Given problem: Reproduce the rows below, substituting "image" for every "screenshot" and leaving everything else unchanged, and omit the pictures.

┄┄┄┄┄┄┄┄┄┄┄┄┄┄┄┄┄┄┄┄

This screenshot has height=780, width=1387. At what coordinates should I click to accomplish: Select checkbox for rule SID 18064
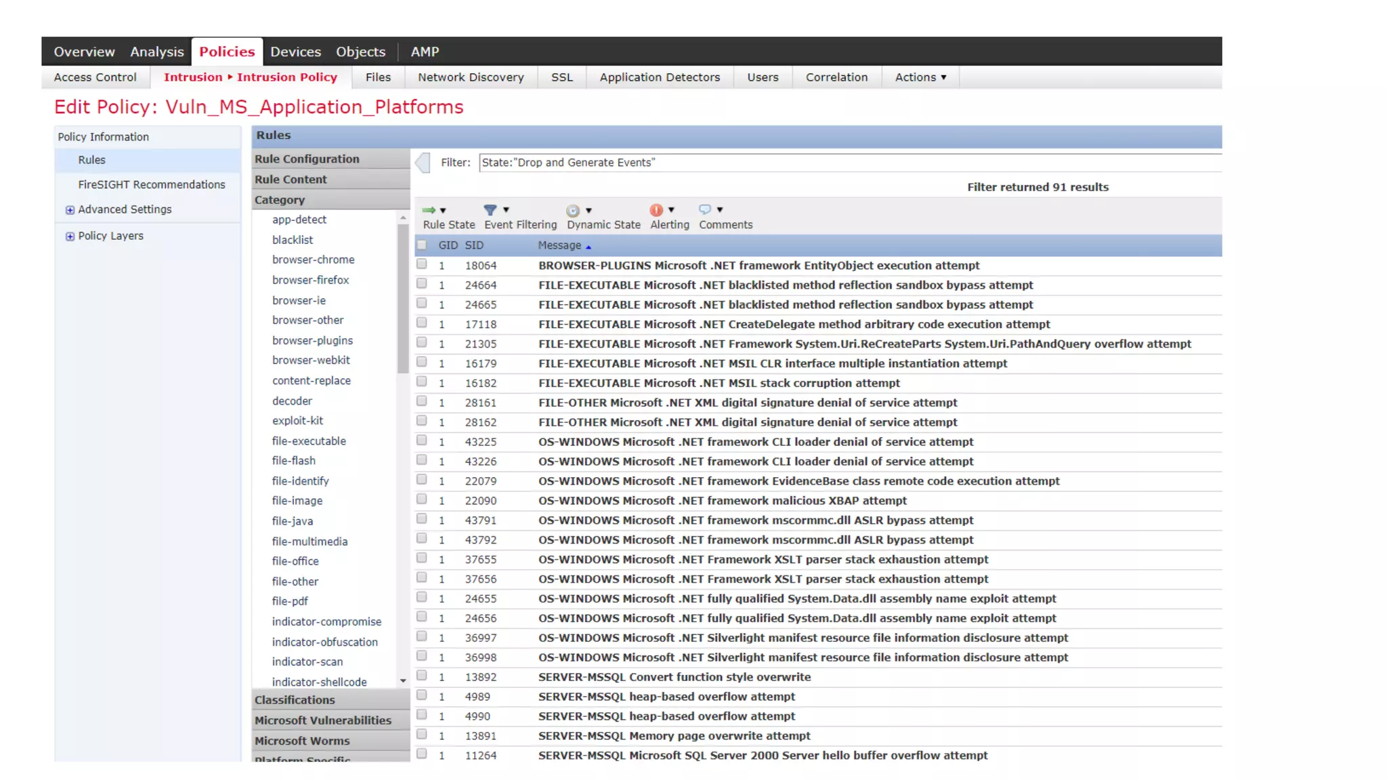pyautogui.click(x=422, y=264)
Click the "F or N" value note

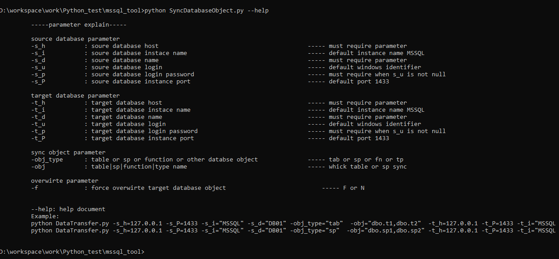(x=354, y=188)
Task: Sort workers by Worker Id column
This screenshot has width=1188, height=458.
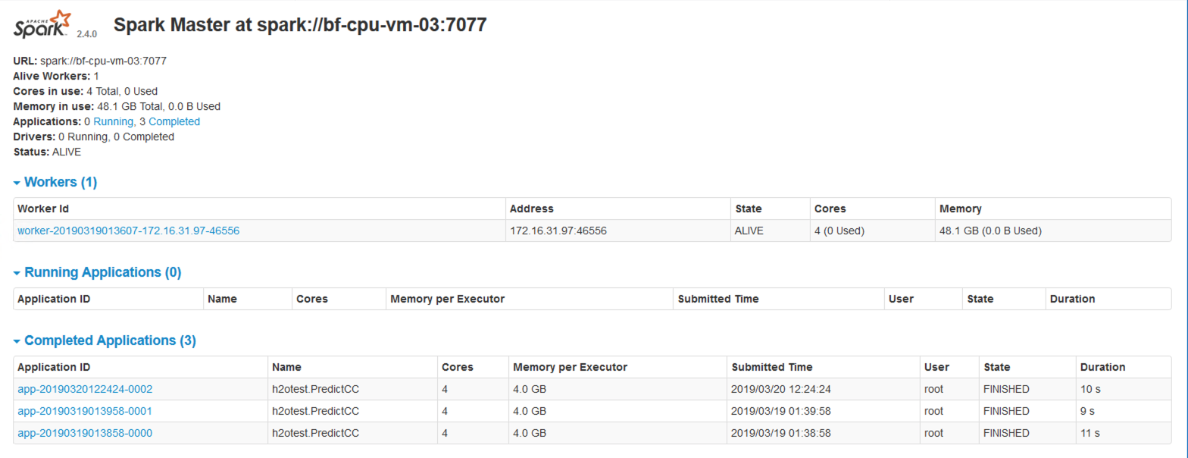Action: [44, 209]
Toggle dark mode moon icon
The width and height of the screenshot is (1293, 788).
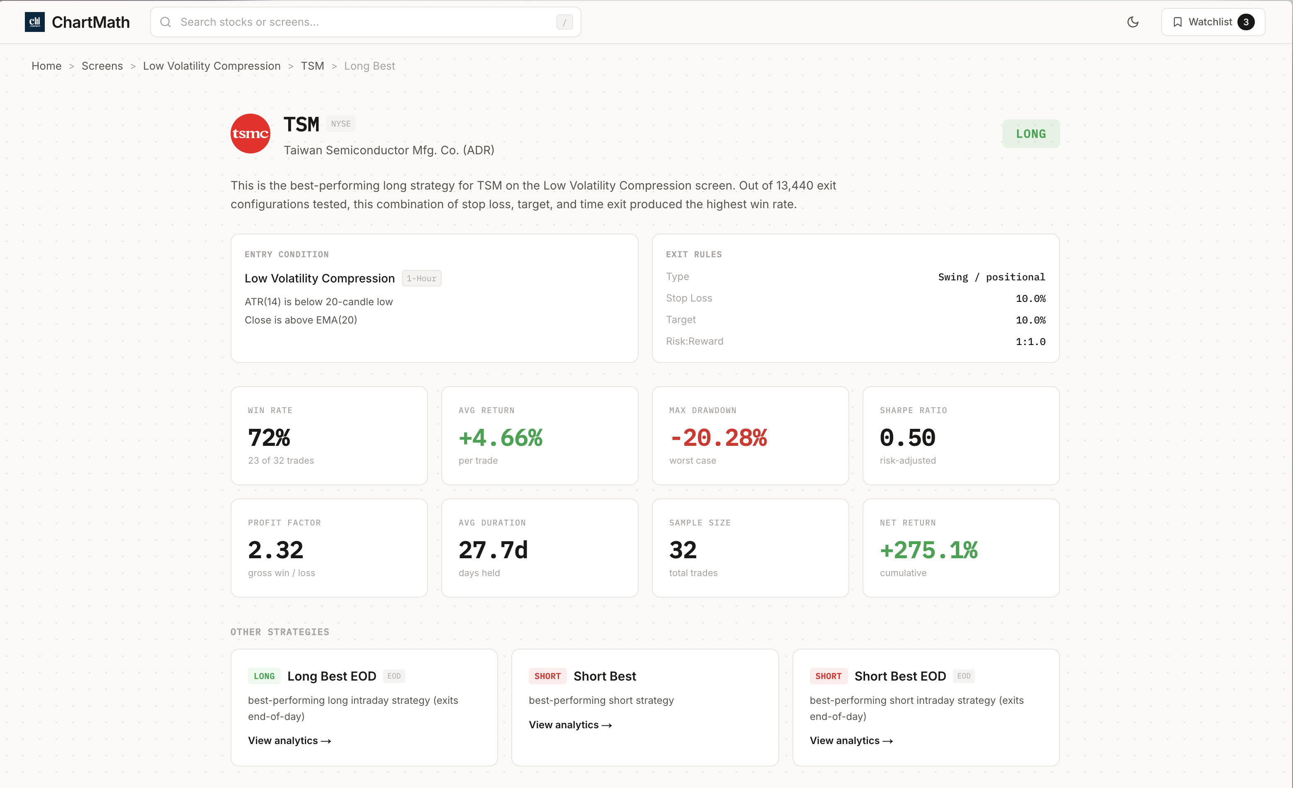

┄┄┄┄┄┄┄┄┄┄┄┄┄┄┄┄┄┄┄┄

Task result:
This image has height=780, width=1387. At what coordinates should I click to accomplish: Select checkbox for rule SID 18064
pyautogui.click(x=422, y=264)
Click the "F or N" value note

(x=354, y=188)
Task: Sort workers by Worker Id column
This image has width=1188, height=458.
Action: [44, 209]
Toggle dark mode moon icon
The width and height of the image is (1293, 788).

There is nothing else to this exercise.